= Verilen Metin =
*-*-*

MiCA lisansı almak için, bir şirketin Avrupa Birliği üye ülkelerinden birinde kayıtlı olması ve Fransa’da bir temsilcilik ofisi veya şubesi olması gerekir. Başvuruya, iş planı, finansal model, organizasyon yapısı ve risk yönetimi, AML/KYC ve teknik altyapı için iç politikalar ile siber güvenlik önlemlerinin açıklaması dahil olmak üzere kapsamlı bir belge paketi eklenmelidir. Şirketin yönetimi ve hissedarları, itibarları, yetkinlikleri ve finansal istikrarları ile ilgili kontrollerden geçer. Düzenleyici kurum, sermaye kaynaklarının ve kurumsal yapının şeffaflığına ve çıkar çatışması olmamasına özellikle dikkat eder. Fransız MiCA lisanslama modeli, yüksek derecede resmileştirme ve sıkı iç kontrol gereklilikleri ile karakterizedir. Şirketler, kurumsal yönetişim, iç denetim ve bağımsız bir uyum fonksiyonu için sağlam sistemlere ve müşteri varlıklarını korumak için etkili mekanizmalara sahip olmalıdır. Sermaye, faaliyet ölçeğine uygun olmalı ve operasyonel ve piyasa risklerini karşılamak için rezervler bulunmalıdır. Kripto varlık hizmet sağlayıcıları için, hizmetlerinin kapsamına ve piyasa katılım derecesine bağlı olarak farklı lisanslama seviyeleri sunulmaktadır.
MiCA lisansı alındıktan sonra, şirket “pasaport” hakkını kazanır ve bu da ayrı bir izin gerekmeksizin diğer Avrupa Birliği ülkelerinde hizmet sunmasına olanak tanır. Bu, Fransa’yı tüm AB pazarında faaliyet göstermeyi amaçlayan uluslararası kripto projeleri için stratejik olarak cazip bir yargı alanı haline getirir. Ancak, lisansı korumak için raporlama, düzenli denetimler ve AMF ile sürekli işbirliği dahil olmak üzere MiCA standartlarına sürekli uyum sağlanması gerekir.

*-*-*

[Çıkarılan veri satırları]

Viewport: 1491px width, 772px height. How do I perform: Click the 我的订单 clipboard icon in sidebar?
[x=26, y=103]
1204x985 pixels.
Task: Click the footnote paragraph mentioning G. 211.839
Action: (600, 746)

*-*-*

= Göreviniz =
MiCA lisansıyla ilgili metinde "MiCA lisansı alındıktan" sözcüklerini içeren yerle açılıp "uyum sağlanması gerekir." sözcükleriyle kapanan kısmı kelimesi kelimesine aktarınız.

= Görev Sonucu =
MiCA lisansı alındıktan sonra, şirket “pasaport” hakkını kazanır ve bu da ayrı bir izin gerekmeksizin diğer Avrupa Birliği ülkelerinde hizmet sunmasına olanak tanır. Bu, Fransa’yı tüm AB pazarında faaliyet göstermeyi amaçlayan uluslararası kripto projeleri için stratejik olarak cazip bir yargı alanı haline getirir. Ancak, lisansı korumak için raporlama, düzenli denetimler ve AMF ile sürekli işbirliği dahil olmak üzere MiCA standartlarına sürekli uyum sağlanması gerekir.